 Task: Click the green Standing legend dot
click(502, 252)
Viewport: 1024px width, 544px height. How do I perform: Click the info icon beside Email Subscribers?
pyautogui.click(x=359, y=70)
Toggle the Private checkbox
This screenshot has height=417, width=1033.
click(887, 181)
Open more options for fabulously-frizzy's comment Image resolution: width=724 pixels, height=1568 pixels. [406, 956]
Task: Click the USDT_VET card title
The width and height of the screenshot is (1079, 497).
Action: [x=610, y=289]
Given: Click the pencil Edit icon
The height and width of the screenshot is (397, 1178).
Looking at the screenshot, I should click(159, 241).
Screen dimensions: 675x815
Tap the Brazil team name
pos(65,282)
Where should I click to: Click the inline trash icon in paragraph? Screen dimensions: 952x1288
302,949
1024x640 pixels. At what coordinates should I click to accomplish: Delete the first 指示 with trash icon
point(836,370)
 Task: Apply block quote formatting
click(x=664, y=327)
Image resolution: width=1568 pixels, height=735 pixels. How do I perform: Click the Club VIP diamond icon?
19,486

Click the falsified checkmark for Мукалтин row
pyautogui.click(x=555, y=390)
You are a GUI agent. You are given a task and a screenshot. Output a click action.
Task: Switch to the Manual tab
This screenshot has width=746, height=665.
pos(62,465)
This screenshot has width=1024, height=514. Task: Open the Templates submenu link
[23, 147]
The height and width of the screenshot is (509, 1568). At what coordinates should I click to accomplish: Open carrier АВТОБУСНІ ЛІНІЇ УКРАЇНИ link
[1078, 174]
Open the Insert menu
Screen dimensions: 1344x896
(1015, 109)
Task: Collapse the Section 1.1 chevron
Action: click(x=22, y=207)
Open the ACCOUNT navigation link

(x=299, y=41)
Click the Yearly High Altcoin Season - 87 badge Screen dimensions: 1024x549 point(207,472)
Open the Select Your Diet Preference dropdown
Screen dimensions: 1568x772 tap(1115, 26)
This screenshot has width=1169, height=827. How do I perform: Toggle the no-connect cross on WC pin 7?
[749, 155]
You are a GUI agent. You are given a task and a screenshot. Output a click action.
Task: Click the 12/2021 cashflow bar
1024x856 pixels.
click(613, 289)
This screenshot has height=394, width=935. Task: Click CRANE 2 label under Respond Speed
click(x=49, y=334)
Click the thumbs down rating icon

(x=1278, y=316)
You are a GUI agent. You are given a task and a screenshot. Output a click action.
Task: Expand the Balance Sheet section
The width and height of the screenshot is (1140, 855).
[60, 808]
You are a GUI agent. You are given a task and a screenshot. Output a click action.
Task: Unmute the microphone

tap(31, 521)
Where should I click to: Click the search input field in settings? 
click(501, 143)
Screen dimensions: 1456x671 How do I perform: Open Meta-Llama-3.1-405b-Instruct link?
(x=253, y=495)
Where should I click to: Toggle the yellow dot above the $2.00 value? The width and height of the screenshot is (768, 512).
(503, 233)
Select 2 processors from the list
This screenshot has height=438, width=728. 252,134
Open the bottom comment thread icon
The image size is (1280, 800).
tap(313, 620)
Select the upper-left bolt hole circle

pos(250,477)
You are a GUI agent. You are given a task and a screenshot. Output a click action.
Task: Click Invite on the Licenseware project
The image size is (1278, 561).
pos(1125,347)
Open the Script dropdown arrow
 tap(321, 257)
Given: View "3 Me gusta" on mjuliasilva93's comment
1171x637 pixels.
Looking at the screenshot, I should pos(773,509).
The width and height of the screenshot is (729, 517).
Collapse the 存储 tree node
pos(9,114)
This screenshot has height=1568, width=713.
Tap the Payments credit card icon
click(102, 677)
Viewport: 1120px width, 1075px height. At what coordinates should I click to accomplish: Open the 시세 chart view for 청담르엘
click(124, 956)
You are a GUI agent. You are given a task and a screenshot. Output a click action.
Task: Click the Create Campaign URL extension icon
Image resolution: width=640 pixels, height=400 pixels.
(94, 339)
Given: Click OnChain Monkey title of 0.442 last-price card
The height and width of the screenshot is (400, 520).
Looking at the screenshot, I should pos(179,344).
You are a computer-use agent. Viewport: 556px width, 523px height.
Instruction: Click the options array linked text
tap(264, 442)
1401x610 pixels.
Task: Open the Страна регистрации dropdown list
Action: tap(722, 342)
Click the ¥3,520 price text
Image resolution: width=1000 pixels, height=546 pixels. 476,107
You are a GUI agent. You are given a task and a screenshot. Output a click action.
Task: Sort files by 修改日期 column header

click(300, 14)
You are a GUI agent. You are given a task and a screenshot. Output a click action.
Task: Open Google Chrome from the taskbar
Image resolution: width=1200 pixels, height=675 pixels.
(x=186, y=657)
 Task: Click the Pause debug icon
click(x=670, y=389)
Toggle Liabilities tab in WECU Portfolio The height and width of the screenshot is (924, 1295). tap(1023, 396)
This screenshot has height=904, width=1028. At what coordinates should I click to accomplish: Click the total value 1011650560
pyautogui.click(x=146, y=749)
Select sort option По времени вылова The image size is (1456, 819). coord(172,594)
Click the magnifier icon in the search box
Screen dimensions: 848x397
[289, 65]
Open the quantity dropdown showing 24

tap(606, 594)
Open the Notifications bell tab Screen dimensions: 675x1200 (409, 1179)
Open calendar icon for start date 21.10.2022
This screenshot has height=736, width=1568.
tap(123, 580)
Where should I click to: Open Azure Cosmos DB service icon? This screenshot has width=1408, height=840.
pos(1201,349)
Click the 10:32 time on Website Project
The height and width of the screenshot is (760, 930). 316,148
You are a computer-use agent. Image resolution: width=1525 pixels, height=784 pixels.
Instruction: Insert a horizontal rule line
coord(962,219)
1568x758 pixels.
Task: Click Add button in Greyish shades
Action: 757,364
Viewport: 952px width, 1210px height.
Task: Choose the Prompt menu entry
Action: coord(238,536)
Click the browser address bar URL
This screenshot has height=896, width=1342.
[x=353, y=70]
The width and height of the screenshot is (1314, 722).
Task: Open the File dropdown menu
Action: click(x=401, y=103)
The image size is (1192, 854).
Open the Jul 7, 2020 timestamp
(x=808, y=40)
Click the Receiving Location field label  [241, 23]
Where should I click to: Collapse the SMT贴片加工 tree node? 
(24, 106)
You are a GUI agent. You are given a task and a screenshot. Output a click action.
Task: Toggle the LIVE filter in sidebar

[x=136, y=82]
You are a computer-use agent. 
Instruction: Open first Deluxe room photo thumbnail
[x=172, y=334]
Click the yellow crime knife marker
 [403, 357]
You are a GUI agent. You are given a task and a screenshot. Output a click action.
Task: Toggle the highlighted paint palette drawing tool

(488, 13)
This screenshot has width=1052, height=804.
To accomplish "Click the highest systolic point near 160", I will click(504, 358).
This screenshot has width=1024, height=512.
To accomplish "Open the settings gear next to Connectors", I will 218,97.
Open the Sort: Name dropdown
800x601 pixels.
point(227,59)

§

WORK INSTRUCTION -
Please state how many lines in the listing hold the string "title", giving the number alone.

OUTPUT OF THE EXERCISE -
2